◆ PROBLEM REQUIREMENTS ◆
Only these lines are needed: the first line of the entries below through the line with "Anpassen (89, 1390)", each returned exactly.
________
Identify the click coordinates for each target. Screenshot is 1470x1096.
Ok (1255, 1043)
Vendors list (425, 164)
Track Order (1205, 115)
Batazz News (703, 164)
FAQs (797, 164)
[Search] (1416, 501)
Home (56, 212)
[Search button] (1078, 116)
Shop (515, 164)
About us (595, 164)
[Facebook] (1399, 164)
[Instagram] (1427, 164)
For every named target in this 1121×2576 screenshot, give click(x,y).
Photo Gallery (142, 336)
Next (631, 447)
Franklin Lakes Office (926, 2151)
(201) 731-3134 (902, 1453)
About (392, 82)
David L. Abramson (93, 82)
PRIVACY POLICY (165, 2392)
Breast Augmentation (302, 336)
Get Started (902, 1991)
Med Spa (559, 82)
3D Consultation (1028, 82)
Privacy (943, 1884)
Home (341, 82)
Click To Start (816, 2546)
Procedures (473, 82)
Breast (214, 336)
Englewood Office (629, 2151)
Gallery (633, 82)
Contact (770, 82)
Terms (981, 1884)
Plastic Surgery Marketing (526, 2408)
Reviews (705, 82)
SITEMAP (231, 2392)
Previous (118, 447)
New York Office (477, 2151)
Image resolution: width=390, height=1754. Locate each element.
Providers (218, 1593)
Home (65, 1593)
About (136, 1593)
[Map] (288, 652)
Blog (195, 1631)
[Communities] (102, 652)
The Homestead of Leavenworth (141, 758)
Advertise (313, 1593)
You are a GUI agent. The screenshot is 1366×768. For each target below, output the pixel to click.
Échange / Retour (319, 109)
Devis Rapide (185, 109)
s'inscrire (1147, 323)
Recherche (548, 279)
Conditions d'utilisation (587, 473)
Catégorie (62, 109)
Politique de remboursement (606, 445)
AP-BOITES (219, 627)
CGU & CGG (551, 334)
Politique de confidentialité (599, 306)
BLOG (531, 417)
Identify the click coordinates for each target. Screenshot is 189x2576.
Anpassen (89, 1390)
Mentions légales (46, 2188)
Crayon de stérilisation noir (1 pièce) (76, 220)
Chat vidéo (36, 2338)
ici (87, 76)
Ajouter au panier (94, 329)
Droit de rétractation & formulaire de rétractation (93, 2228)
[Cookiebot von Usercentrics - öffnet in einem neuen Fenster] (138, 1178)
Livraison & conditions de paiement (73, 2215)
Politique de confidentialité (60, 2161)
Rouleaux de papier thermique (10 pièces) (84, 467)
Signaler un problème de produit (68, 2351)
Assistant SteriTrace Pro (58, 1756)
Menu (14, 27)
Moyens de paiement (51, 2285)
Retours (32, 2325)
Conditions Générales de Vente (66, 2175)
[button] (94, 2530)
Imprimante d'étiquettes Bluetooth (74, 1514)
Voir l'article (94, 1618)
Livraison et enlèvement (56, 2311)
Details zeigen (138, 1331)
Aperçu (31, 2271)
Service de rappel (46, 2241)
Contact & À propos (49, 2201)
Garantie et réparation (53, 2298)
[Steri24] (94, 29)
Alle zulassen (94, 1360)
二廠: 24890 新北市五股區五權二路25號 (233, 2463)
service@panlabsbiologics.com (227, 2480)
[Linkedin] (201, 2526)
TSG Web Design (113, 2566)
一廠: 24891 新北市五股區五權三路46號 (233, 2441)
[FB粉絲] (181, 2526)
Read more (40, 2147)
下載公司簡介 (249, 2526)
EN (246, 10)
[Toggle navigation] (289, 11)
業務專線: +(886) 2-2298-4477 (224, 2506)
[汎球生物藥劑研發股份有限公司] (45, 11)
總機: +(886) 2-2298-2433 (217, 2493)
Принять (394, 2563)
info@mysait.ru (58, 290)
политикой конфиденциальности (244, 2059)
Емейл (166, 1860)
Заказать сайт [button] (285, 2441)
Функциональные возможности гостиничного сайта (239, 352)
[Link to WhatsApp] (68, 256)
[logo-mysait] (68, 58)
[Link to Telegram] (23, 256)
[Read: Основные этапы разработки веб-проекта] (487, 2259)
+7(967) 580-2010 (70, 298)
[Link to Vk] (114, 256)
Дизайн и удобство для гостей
________
◆ RESPONSE FOR THIS EXERCISE ◆
Identify the click coordinates for each target. Screenshot is 1470x1096.
Ok (1255, 1043)
Vendors list (425, 164)
Track Order (1205, 115)
Batazz News (703, 164)
FAQs (797, 164)
[Search] (1416, 501)
Home (56, 212)
[Search button] (1078, 116)
Shop (515, 164)
About us (595, 164)
[Facebook] (1399, 164)
[Instagram] (1427, 164)
For every named target in this 1121×2576 screenshot, give click(x,y).
Photo Gallery (142, 336)
Next (631, 447)
Franklin Lakes Office (926, 2151)
(201) 731-3134 (902, 1453)
About (392, 82)
David L. Abramson (93, 82)
PRIVACY POLICY (165, 2392)
Breast Augmentation (302, 336)
Get Started (902, 1991)
Med Spa (559, 82)
3D Consultation (1028, 82)
Privacy (943, 1884)
Home (341, 82)
Click To Start (816, 2546)
Procedures (473, 82)
Breast (214, 336)
Englewood Office (629, 2151)
Gallery (633, 82)
Contact (770, 82)
Terms (981, 1884)
Plastic Surgery Marketing (526, 2408)
Reviews (705, 82)
SITEMAP (231, 2392)
Previous (118, 447)
New York Office (477, 2151)
Image resolution: width=390, height=1754. Locate each element.
Providers (218, 1593)
Home (65, 1593)
About (136, 1593)
[Map] (288, 652)
Blog (195, 1631)
[Communities] (102, 652)
The Homestead of Leavenworth (141, 758)
Advertise (313, 1593)
You are a GUI agent. The screenshot is 1366×768. For each target below, output the pixel to click.
Échange / Retour (319, 109)
Devis Rapide (185, 109)
s'inscrire (1147, 323)
Recherche (548, 279)
Conditions d'utilisation (587, 473)
Catégorie (62, 109)
Politique de remboursement (606, 445)
AP-BOITES (219, 627)
CGU & CGG (551, 334)
Politique de confidentialité (599, 306)
BLOG (531, 417)
Identify the click coordinates for each target. Screenshot is 189x2576.
Anpassen (89, 1390)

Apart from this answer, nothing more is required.